## Exercise
Which distinct usernames head the posts in the forum thread below?

## Source extract
★ ★ ★ ★
I started taking you less serious after reading this post of yours.
Any High Toptiers from Naruto> Bleachverse (In a gaunlet)


----------



## Pocalypse (Apr 7, 2016)

Also yeah, Naruto still stomps. 

Would be better if Zaraki was pitted against other Jinchuurikis or Bijuu...Killer Bee for example.


----------



## Vicotex (Apr 7, 2016)

Bee would still stomp with high diff


----------



## Pocalypse (Apr 7, 2016)

> High diff
> Stomp


----------



## Iwandesu (Apr 7, 2016)

at least war arc bm nardo would get completely wasted by either ichibei or ivach
mind you that the latter would do so on not just hax but both speed and dc


----------



## Iwandesu (Apr 7, 2016)

i really mean it btw
nowadays mustache douche is already 4 digits and country+ from levitating the king palace 

and there might be some huge upgrade incoming for ivach after the whole "the place is so high that a giant falling from it would wipe soul society"


----------



## Dr. White (Apr 7, 2016)

Pocalypse said:


> Everything he's doing in Bankai is >>> the meteor feat.
> 
> It only took 1 slash from a patched up Shikai Kenpachi to stomp the meteor and UNPATCHED Shikai Kenpachi was quiet useless against Gerard.
> 
> ...



Kenny is still Island level.

welcome to the OBD 

Kenny can beat BM Nardo if he gets scaled to God Tiers like Bach doe


----------



## DarkTorrent (Apr 7, 2016)

iwandesu said:


> at least war arc bm nardo would get completely wasted by either ichibei or ivach
> mind you that the latter would do so on not just hax but both speed and dc



you forgot the chicken dude with spatial hax

not sure about Ichiwank, did he ever negate power on BM's scale?
★ ★ ★ ★
## Entries supplied
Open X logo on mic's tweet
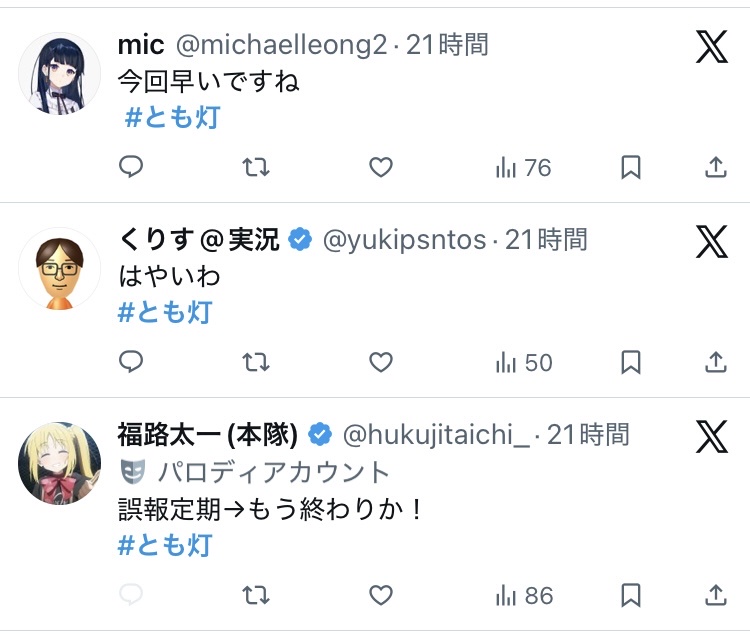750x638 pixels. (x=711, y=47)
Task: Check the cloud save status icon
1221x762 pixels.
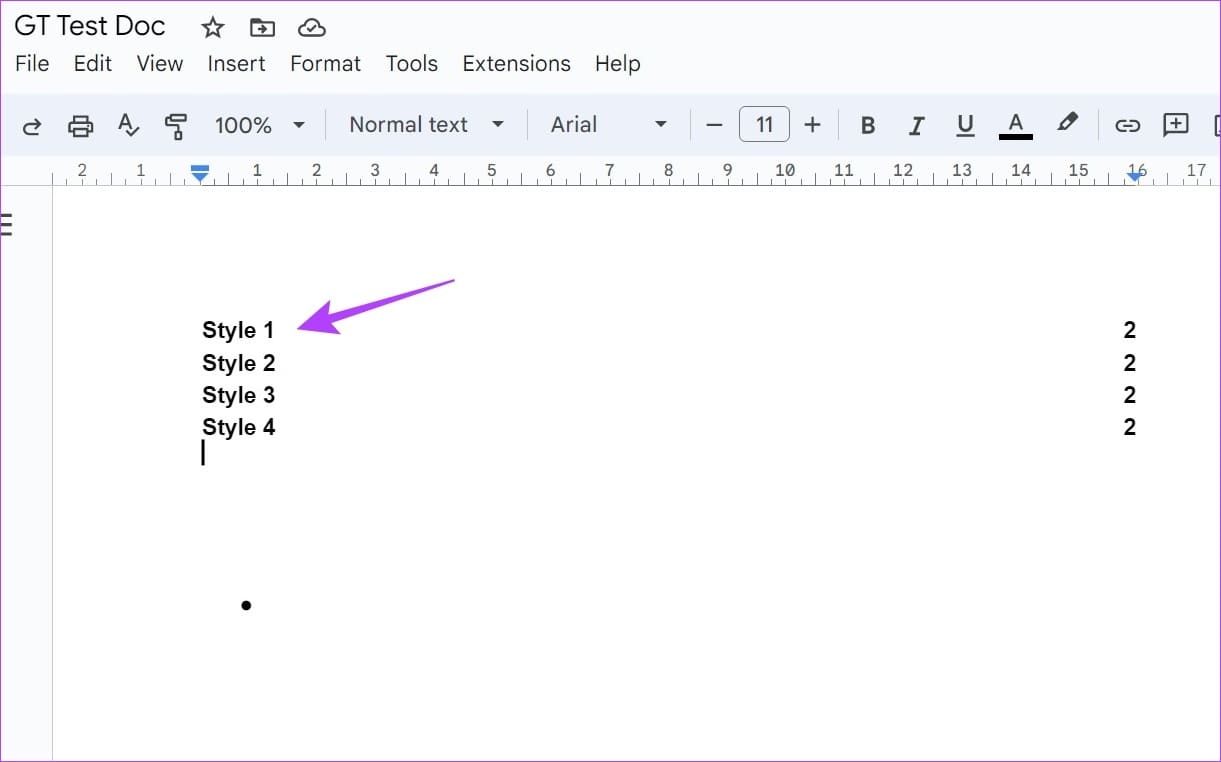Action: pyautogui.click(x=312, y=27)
★ ★ ★ ★
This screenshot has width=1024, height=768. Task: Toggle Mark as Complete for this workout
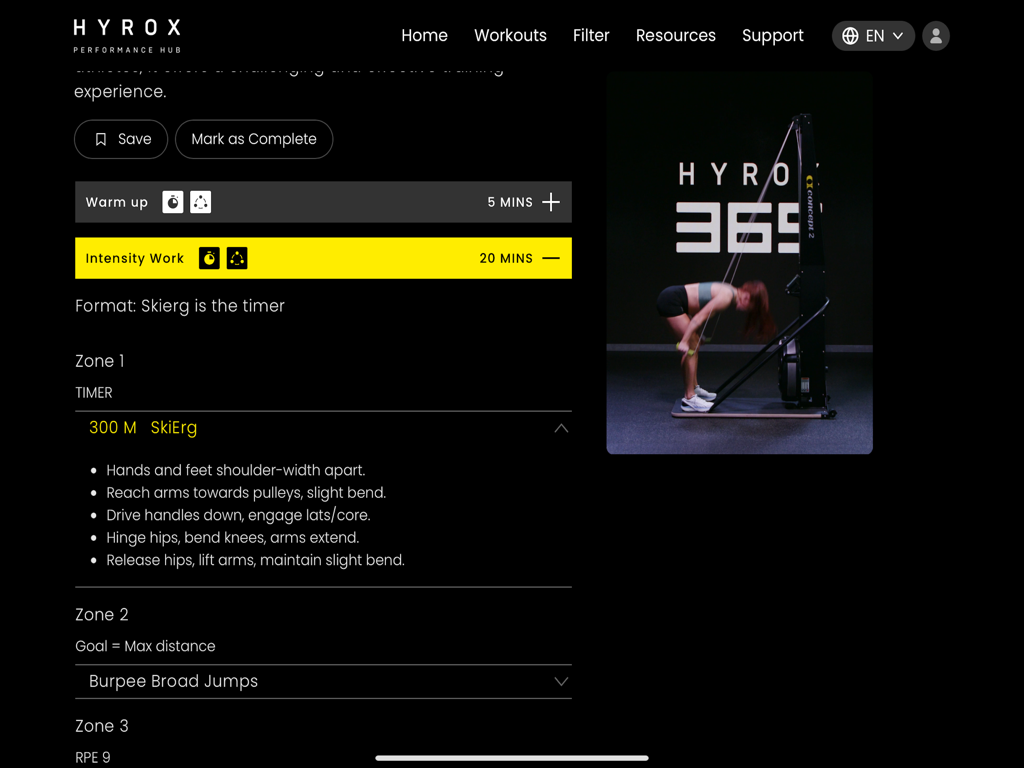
★ ★ ★ ★
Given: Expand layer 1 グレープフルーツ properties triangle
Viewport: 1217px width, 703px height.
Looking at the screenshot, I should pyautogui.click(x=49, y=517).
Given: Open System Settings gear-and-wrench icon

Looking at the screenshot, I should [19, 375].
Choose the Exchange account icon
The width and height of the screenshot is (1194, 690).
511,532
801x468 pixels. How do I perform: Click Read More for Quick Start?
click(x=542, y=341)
★ ★ ★ ★
## Task response
Pocalypse, Vicotex, Iwandesu, Dr. White, DarkTorrent